In general, the newly created model is fairly accurate. However, in a clinical setting, the false negatives and positives would not be desirable.
## Use the distance along the first 7 PCs for clustering i.e. wisc.pr$x[, 1:7]
wisc.pr.hclust <- hclust(dist(wisc.pr$x[, 1:7]), method="ward.D2")
wisc.pr.hclust.clusters <- cutree(wisc.pr.hclust, k=2)
table(wisc.pr.hclust.clusters, diagnosis)
## diagnosis
## wisc.pr.hclust.clusters B M
## 1 28 188
## 2 329 24
Q14. How well do the hierarchical clustering models you created in previous sections (i.e. before PCA) do in terms of separating the diagnoses? Again, use the table() function to compare the output of each model (wisc.km$cluster and wisc.hclust.clusters) with the vector containing the actual diagnoses.
These other methods appear to do a fairly good job of classifying the data.
wisc.km <- kmeans(wisc.data, 2)
table(wisc.km$cluster, diagnosis)
## diagnosis
## B M
## 1 356 82
## 2 1 130
wisc.hclust.clusters <- cutree(wisc.hclust, k=2)

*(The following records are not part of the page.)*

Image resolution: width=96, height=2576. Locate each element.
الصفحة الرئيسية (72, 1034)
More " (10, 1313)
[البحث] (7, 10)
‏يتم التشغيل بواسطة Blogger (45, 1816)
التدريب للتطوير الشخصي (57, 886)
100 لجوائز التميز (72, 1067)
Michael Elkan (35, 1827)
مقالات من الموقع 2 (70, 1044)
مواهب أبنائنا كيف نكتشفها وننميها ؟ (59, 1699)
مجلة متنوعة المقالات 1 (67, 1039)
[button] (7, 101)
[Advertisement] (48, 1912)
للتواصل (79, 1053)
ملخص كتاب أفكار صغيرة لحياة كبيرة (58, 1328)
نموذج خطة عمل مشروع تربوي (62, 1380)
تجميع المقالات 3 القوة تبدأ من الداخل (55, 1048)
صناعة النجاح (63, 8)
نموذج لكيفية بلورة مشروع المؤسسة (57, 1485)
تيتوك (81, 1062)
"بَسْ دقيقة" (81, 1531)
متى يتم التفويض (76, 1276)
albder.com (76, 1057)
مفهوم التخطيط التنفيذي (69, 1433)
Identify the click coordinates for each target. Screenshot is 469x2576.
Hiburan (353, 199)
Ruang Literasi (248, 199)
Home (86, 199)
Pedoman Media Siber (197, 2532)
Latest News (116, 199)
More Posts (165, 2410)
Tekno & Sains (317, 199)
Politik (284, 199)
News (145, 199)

table(wisc.hclust.clusters, diagnosis)
## diagnosis
## wisc.hclust.clusters B M
## 1 20 164
## 2 337 48
#url <- "new_samples.csv"
url <- "https://tinyurl.com/new-samples-CSV"
new <- read.csv(url)
npc <- predict(wisc.pr, newdata=new)
plot(wisc.pr$x[,1:2], col=g)
points(npc[,1], npc[,2], col="blue", pch=16, cex=3)
text(npc[,1], npc[,2], c(1,2), col="white")

Q16. Which of these new patients should we prioritize for follow up based on your results?
I think we should prioritize patient 2 as they fall into the malignant tumor group.